I pay tribute to the WAVE—Worldwide Alternatives to Violence—trust, which does excellent work alongside the APPG. Its 70/30 campaign needs no introduction because it has just reached 500 supporters in the House—an incredible milestone. The campaign aims to reduce child abuse, neglect and other adverse childhood experiences by at least 70% by 2030. Professor Sir Harry Burns, a former chief medical officer, said that

“reducing child maltreatment by 70%...is the minimum acceptable outcome in responding to this unacceptable—and profoundly costly—harm to our youngest children.”

We have all heard in various forms about how important it is to get to childhood trauma. The Government can do much to achieve that, but they must start by increasing early years funding, by appointing a senior Minister for families and the best start in life and by prioritising prevention in the early years.

Earlier this year, I tabled an early-day motion on giving every child the best start in life, which calls on the Government to adopt a comprehensive early years strategy to prevent harm to children before it happens. It has now been signed by 100 Members from across the House. I grateful to all of those who have put their name to it and hope that many more will join them.

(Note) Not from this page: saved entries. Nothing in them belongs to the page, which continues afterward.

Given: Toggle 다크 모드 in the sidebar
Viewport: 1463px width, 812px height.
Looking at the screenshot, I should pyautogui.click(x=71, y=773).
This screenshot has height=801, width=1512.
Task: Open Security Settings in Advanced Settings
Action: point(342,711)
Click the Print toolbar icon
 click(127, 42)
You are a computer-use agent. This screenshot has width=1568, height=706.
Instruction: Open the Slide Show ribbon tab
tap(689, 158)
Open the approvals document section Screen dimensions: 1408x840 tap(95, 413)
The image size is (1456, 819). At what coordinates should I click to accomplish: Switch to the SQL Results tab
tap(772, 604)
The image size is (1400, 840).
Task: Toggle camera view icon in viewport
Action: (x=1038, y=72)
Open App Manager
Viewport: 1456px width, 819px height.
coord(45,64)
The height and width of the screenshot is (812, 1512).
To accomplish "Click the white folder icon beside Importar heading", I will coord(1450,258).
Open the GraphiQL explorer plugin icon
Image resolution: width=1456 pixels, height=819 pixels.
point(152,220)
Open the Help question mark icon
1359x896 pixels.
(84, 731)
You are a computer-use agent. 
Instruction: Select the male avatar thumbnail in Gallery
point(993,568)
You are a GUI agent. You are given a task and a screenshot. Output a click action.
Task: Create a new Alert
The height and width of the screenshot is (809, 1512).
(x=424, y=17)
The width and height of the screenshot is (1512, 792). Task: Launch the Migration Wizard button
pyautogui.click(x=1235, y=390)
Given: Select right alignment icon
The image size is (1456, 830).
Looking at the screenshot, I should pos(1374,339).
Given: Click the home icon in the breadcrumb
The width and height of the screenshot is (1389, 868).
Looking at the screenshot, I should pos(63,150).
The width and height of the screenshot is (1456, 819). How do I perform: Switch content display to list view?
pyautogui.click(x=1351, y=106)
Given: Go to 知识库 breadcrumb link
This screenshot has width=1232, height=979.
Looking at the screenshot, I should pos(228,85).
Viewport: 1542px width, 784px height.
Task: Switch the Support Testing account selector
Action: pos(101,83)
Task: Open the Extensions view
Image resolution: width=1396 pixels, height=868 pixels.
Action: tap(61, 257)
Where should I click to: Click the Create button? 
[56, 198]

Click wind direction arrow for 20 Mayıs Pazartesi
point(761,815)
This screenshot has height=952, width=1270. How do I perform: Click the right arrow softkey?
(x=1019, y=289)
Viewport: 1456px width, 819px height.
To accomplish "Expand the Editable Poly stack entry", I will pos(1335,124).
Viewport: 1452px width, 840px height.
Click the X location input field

I have just two questions for the Minister. Given the overwhelming support for the 70/30 campaign and my EDM, will she give her public support to the campaign today? Will she also commit to meeting the APPG so that we can discuss a way forward and end childhood trauma once and for all? Let us start now to ensure that every family has the full support needed to give their child the best start in life. That would be to all our benefit.